Around 10,000 EU nationals quit the NHS in the 12 months after the Brexit vote in June 2016, according to official workforce figures from NHS Digital. The Nursing and Midwifery Council revealed last week that the number of nurses coming to work in the UK from the EU had fallen by 89% in the past year.

“The NHS finds itself at the heart of a vicious circle. As demands on the health service grow, and pay continues to dive as prices soar, staff are understandably attracted to jobs where the pressures are less extreme and the wages more competitive,” said Sara Gorton, the head of health at the union Unison.

The chancellor, Philip Hammond, could help alleviate understaffing by giving all NHS workers an above-inflation pay rise in the budget on 22 November, Gorton said.

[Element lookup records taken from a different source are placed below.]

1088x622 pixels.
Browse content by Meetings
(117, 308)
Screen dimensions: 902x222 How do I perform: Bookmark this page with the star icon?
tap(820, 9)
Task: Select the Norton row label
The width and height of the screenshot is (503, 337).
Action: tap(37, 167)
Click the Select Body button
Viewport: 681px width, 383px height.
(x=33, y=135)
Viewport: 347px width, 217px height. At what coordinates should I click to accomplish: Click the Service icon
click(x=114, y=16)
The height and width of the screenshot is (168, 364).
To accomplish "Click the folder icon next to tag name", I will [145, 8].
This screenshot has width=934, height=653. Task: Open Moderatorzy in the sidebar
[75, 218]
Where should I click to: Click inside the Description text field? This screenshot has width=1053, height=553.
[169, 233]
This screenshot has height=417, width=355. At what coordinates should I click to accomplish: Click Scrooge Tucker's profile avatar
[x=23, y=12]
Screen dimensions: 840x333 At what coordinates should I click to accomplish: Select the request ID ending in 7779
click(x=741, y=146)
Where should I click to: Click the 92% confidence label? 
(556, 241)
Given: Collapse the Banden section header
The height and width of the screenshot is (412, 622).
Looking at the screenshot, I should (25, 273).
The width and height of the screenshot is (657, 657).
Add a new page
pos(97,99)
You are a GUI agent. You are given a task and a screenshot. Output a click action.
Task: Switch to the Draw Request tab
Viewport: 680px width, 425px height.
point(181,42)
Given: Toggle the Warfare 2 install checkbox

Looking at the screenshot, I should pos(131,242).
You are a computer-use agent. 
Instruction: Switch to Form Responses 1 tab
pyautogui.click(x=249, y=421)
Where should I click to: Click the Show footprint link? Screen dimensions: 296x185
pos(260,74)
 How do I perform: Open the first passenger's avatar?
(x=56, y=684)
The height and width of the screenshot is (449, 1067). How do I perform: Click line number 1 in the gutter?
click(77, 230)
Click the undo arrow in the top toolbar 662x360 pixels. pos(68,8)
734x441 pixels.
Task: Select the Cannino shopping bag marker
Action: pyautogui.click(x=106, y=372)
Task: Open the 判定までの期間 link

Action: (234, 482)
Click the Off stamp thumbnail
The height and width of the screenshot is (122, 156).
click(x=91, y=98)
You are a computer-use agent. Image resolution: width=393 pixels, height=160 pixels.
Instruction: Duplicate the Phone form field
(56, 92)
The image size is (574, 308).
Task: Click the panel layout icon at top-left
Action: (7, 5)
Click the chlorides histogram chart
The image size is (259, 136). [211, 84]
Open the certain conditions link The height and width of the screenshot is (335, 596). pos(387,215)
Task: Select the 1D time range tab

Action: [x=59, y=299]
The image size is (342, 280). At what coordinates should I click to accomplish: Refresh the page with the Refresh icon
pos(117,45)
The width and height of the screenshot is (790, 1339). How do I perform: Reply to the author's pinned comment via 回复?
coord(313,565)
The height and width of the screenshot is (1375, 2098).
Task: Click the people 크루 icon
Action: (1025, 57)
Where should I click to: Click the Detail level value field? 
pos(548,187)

Understaffing has been caused by years of bad decision-making by ministers and NHS bodies, hospital bosses believe. Nine in 10 are worried or very worried by NHS workforce planning.

Danny Mortimer, the chief executive of NHS Employers, said trusts welcomed pledges from the health secretary, Jeremy Hunt, on training more nurses and providing more affordable housing for NHS workers from the sale of surplus NHS land. But they wanted action to be taken to expedite the changes, he said.

A Department of Health spokesperson said ministers were keen to secure the rights of EU staff in the NHS. “The NHS has over 12,700 more doctors and 10,600 more nurses on wards since May 2010, but we know that we need more staff.

“That’s why we recently announced the biggest ever expansion of training places for doctors and nurses, as well as being clear that the future of EU nationals is a top priority in the Brexit negotiations and we want their valued contribution to the NHS to continue, to ensure the NHS has the staff it needs both now and in the future.”